La medición de impacto de “100 mil Pisos para Jugar” evaluó a 380 hogares de Montecristi, Peravia, San Cristóbal y San Juan de la Maguana
SANTO DOMINGO.– La sustitución de pisos de tierra por superficies de concreto está generando efectos positivos en la salud, economía familiar y asistencia escolar de hogares en condiciones de vulnerabilidad en República Dominicana, según la primera medición de impacto de la iniciativa regional “100 mil Pisos para Jugar”.
El estudio, realizado entre agosto de 2024 y agosto de 2025, comparó las condiciones de 380 familias de Montecristi, Peravia, San Cristóbal y San Juan de la Maguana. La mitad de los hogares recibió un piso de concreto, mientras que el grupo restante no fue intervenido.
Los resultados indican que el 58% de las familias beneficiarias presentó mejoras en al menos cuatro de siete indicadores evaluados, en comparación con hogares de características similares que no recibieron el beneficio.

Salud: el principal impacto
Uno de los hallazgos más significativos fue que el 100% de las personas entrevistadas reportó mejoras en su salud después de contar con un piso de concreto en sus viviendas.
Entre los cambios señalados figuran una disminución de enfermedades respiratorias asociadas al polvo, menor incidencia de problemas gastrointestinales y una reducción de plagas dentro del hogar.
“Cuando el 100% de las familias reporta mejoras en su salud y vemos que invierten cuatro veces más en sus viviendas después de recibir un piso, entendemos que esta intervención genera un efecto multiplicador que va mucho más allá de la construcción”, afirmó Cesarina Fabián, directora nacional de Hábitat para la Humanidad República Dominicana.

Más inversión y oportunidades para las familias
El impacto también se reflejó en la economía de los hogares.
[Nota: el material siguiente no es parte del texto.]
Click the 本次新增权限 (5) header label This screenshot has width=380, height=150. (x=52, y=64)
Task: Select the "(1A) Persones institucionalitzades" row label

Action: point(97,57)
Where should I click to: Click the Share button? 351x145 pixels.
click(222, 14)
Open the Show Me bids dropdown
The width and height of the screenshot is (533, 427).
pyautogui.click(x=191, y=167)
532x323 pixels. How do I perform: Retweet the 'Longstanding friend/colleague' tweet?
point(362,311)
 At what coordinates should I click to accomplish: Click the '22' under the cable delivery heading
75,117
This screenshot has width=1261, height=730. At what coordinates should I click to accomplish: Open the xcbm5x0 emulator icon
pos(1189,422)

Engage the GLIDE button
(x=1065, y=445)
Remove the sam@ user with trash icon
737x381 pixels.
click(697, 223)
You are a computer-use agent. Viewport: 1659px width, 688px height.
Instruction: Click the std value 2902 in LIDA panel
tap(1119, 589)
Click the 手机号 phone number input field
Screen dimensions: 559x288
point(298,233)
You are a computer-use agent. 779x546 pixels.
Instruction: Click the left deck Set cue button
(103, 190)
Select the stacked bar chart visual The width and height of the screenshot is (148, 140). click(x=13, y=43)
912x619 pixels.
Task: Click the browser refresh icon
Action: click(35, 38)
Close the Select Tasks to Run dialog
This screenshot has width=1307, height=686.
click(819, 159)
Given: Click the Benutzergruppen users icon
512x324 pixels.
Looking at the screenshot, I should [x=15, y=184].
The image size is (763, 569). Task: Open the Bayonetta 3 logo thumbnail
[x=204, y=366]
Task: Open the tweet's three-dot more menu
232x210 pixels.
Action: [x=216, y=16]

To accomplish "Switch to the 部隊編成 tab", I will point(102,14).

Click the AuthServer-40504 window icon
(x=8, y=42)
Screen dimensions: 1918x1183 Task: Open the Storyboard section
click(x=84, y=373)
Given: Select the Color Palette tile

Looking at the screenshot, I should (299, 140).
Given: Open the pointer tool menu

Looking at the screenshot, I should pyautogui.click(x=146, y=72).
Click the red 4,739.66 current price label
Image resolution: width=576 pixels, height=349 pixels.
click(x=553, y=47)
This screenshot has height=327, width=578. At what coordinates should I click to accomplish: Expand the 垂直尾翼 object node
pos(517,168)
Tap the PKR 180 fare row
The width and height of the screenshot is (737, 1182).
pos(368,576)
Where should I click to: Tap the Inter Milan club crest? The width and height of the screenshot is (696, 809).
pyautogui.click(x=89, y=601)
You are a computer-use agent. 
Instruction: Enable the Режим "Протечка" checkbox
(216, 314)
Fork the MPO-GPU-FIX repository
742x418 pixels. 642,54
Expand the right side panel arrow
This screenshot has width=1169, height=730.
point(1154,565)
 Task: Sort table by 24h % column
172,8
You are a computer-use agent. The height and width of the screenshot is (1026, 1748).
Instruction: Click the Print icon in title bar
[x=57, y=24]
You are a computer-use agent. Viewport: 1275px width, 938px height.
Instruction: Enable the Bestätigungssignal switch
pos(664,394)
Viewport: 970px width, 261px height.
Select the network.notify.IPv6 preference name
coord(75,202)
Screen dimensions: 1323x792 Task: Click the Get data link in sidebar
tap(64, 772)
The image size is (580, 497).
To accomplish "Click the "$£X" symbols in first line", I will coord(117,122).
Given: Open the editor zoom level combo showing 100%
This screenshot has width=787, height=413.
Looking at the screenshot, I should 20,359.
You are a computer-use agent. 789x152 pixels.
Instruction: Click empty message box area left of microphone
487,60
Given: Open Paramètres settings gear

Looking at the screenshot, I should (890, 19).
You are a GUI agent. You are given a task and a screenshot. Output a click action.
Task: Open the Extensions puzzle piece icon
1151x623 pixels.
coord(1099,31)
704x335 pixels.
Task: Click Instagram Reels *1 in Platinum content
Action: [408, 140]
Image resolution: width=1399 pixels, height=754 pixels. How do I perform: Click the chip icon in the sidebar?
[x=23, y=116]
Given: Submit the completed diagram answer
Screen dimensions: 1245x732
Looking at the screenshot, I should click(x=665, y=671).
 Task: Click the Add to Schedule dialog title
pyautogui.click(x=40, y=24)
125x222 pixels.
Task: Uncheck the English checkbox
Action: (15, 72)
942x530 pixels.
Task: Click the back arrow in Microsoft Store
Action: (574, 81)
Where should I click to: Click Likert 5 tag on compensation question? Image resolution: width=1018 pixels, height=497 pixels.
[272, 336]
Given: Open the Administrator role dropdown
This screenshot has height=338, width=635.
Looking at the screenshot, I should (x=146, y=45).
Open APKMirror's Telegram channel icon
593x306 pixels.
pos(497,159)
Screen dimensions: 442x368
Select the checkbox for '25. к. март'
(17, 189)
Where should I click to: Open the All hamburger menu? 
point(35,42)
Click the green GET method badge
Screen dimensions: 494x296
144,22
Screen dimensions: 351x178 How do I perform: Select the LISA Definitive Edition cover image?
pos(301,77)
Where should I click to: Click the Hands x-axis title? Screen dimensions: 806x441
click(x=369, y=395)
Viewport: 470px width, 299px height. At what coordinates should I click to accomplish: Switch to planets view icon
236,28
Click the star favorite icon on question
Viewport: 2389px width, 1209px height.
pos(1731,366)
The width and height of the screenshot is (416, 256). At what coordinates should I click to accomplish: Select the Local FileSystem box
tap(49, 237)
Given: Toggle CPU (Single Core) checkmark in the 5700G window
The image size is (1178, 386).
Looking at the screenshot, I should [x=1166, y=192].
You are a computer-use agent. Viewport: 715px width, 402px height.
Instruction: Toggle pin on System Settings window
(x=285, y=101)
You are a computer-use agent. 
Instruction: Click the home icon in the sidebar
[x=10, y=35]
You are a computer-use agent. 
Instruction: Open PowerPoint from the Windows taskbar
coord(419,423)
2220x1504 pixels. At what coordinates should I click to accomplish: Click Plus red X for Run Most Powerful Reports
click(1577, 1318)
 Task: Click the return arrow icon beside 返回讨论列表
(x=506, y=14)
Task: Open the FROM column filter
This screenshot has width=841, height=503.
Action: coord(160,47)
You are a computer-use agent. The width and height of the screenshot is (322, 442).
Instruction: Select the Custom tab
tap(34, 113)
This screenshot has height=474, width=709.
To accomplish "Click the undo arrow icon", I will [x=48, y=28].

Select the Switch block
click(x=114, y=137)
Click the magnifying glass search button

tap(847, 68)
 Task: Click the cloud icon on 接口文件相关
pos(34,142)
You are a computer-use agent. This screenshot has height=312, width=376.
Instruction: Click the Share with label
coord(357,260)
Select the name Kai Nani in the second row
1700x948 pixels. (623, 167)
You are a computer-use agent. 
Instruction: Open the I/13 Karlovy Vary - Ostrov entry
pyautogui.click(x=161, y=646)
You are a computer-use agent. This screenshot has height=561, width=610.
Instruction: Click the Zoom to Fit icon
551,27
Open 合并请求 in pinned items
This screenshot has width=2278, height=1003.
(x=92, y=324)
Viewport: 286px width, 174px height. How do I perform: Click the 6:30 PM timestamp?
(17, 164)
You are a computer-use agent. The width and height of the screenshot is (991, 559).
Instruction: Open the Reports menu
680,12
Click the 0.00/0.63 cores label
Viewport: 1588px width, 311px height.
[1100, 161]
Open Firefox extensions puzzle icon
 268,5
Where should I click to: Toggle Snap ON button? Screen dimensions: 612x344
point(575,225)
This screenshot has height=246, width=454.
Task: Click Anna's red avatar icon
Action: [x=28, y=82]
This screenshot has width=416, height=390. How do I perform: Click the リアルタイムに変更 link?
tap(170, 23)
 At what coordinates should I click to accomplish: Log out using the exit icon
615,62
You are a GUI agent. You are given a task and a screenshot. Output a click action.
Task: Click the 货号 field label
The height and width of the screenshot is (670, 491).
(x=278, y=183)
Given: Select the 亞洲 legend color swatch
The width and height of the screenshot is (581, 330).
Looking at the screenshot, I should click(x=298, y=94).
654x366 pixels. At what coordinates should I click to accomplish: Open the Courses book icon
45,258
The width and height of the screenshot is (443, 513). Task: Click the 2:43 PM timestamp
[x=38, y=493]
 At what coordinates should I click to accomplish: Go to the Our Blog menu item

Las familias beneficiarias destinaron cuatro veces más recursos a mejorar sus viviendas, con una inversión adicional aproximada de US$107 en tres meses.
El estudio también registró un aumento de 119% en la percepción de acceso a fuentes de financiamiento, lo que evidencia una mayor disposición o capacidad percibida de las familias para continuar realizando mejoras en sus hogares.
Más asistencia escolar y tiempo de juego
En el ámbito educativo, el estudio registró una reducción de 21% en el ausentismo escolar, equivalente aproximadamente a un día menos de ausencia al mes.
Asimismo, los niños de las familias beneficiarias aumentaron en 17% las horas de juego dentro del hogar, cerca de dos horas adicionales al día, al disponer de un espacio más adecuado y seguro para desarrollar actividades recreativas.
“Estos resultados confirman lo que vemos todos los días en las comunidades: un piso no es solo cemento, es dignidad, salud y una oportunidad real para que los niños jueguen y aprendan en un espacio seguro”, sostuvo Fabián.
Las familias incluidas en la investigación viven en condiciones de alta vulnerabilidad y en el 57% de los hogares una mujer es la jefa de familia, un elemento que también forma parte del contexto social en el que se desarrolla la iniciativa.
Una meta regional
“100 mil Pisos para Jugar” es una iniciativa regional impulsada por Hábitat para la Humanidad en alianza con la Federación Interamericana del Cemento (FICEM) y, en República Dominicana, ejecutada junto a la Asociación Dominicana de Productores de Cemento Portland (ADOCEM).
El programa tiene como meta sustituir 100,000 pisos de tierra por pisos de concreto en América Latina y el Caribe entre 2022 y 2028.
En República Dominicana, hasta junio de 2026, Hábitat para la Humanidad ha construido 4,298 pisos de concreto como parte de esta meta regional.
Los resultados de la medición refuerzan la importancia de las intervenciones de mejoramiento habitacional como herramientas capaces de generar beneficios que trascienden la infraestructura física y alcanzan dimensiones relacionadas con la salud, el bienestar, la educación y las oportunidades económicas de las familias.
Sobre Hábitat para la Humanidad República Dominicana
Hábitat para la Humanidad es una organización global sin fines de lucro que trabaja para que cada persona tenga acceso a un lugar digno donde vivir.
En República Dominicana, la organización ha contribuido a mejorar las condiciones de vida de más de 61,000 familias, mediante intervenciones estructurales, ampliaciones de viviendas y mejoras en la distribución interna para enfrentar el hacinamiento.
A través del empoderamiento habitacional y la promoción de la seguridad de la tenencia, la organización busca transformar comunidades y generar un impacto positivo y sostenible en la salud y el bienestar de las familias dominicanas.